Montag, 26. Mai 2014

Der Stand der Dinge

 
Die letzte Woche war ziemlich anstrengend, denn die letzten Wochen vor der WM werden von verschiedenen Berufsgruppen genutzt, um für Lohnerhöhungen zu streiken. Polizisten, Busfahrer, Lehrer und Sicherheitspersonal hat zum Streik aufgerufen. Besonders betroffen bin ich vom Streik der Busfahrer, denn dann fallen meine Stunden aus, da auch meine Studenten nicht in die Uni kommen.

Demonstrationen gibt es auch ein paar, die sind aber ziemlich klein: bis zu 2.000 Leute. Ich denke, das wird auch die Größenordnung sein, die wir bei der WM erwarten können. Die Demonstranten stammen aus dem politisch linken Milieu: Gewerkschaften, soziale Bewegungen und linke Parteien. Die Polizei begegnet den Demos mit einem kompromisslosen Großaufgebot und provoziert Zusammenstöße. Man kann dem deutschen Fan nur raten bei der WM den Demos fernzubleiben.

Auf der anderen Seite stellt sich gerade das WM-Fieber ein. Dieses Wochenende habe ich die ersten Autos mit Brasilienfahne gesehen. Die Schaufenster der Geschäfte werden immer mehr auf gelb-grün umgerüstet und das selbst wenn Matratzen, Parfum oder Schuhe verkauft werden. Kneipenwirte stellen sich sowieso schon auf die WM ein. Sie übernehmen im Moment auch die Initiative, um die Straßengestaltung zu organisieren.

In Brasilien ist es die Tradition, dass die Straßen bemalt und geschmückt werden. Normalerweise machen das die Anwohner. Aber wegen der Demos hat sich wohl keiner getraut und bisher hat auch niemand die Initiative übernommen. Aber wie gesagt, man kann immer mehr Fahnen auf den Straßen sehen.

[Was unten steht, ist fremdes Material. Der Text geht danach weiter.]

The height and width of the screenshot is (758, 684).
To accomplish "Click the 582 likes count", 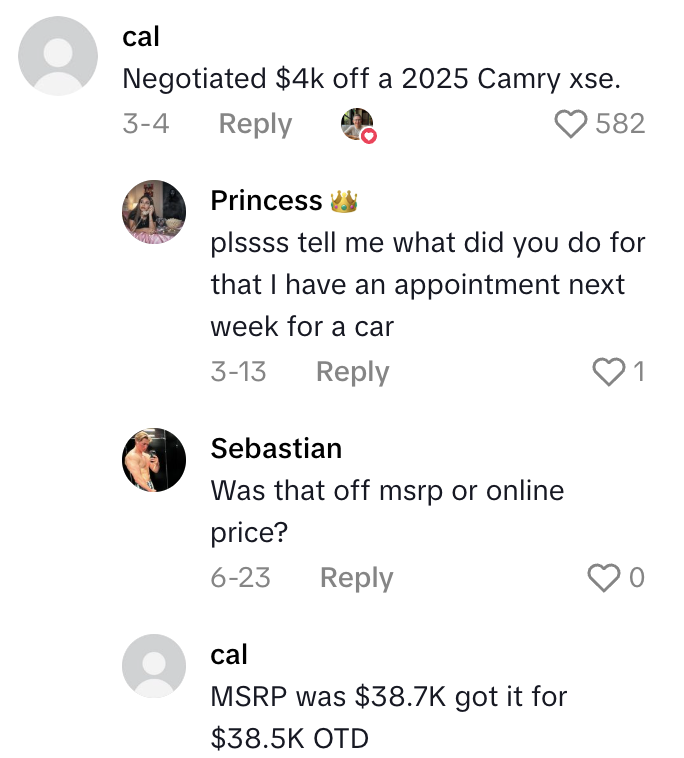I will tap(620, 124).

Politiker oder die FIFA verhalten sich hingegen sehr ruhig. Seit Wochen hört man kennen Politiker mehr zum Thema. Selbst Romário, der eigentlich immer für eine Schlagzeile gut ist, hält sich bedeckt. Scheinbar will niemand auf das falsche Pferd setzen. Schließlich sind im Oktober Wahlen. Die FIFA hat ihre WM-Fahnen auch noch nicht aufgehängt. Ich glaube ja, dass sie das auch nicht machen werden. Ich finde das ja ganz angenehm, so scheint es, als ob die WM vom Volk und nicht von der FIFA gemacht wird. Die Leute freuen sich schon ganz eindeutig. Die Mädels vom Copy-Shop an der Uni haben auf jeden Fall schon kräftig Pläne geschmiedet.

Letzte Woche wurden die WM-Stadien in die Verwaltung der FIFA übergeben. Somit hat das letzte Spiel im Maracanã vor der WM am vergangenen Mittwoch stattgefunden. Fluminense konnte São Paulo mit 5:2 besiegen. Es sind aber noch drei Spieltag zu absolvieren und so müssen die Teams aus Rio in anderen Städten Spielen. Ich habe es gar nicht mehr geschafft ein Ligaspiel zu besuchen und werde es auch nicht mehr schaffen. Fluminense spielt zum Beispiel in Macaé, das sind 3-4 Fahrstunden. Das mache ich nicht.

Ich denke mal, dass jetzt das WM-Fieber steigt. Die brasilianische Nationalmannschaft ist heute in ihrem Trainingslager in Teresópolis, bei Rio, eingetroffen. Das wird jetzt zum Tagesthema Nr1. Da werden auch die Ligaspieltage in den Hintergrund treten.

Wie, um mich Lügen zu strafen, sehe ich gerade, dass ausgerechnet Ronaldo verlauten lies, dass er sich für die WM-Organisation schämt. Ronaldo ist Teil des WM-OKs! Aber es scheint, dass er politische Ambitionen hat und sich auf die Seite des Oppositionskandidaten Aécio Neves (PSDB) schlagen möchte. Damit möchte er der Präsidentin Dilma die Schuld in die Schuhe schieben. Das hat auch Romário wieder auf den Plan gerufen. Er hat Ronaldo Wankelmütigkeit vorgeworfen. Der Wahlkampf wird noch lustig!